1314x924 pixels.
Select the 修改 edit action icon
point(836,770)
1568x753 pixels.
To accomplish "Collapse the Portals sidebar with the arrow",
=-=-=
> Brief
The response should repeat the whole listing exactly.

> Output of the exercise
1314x924 pixels.
Select the 修改 edit action icon
point(836,770)
1568x753 pixels.
To accomplish "Collapse the Portals sidebar with the arrow",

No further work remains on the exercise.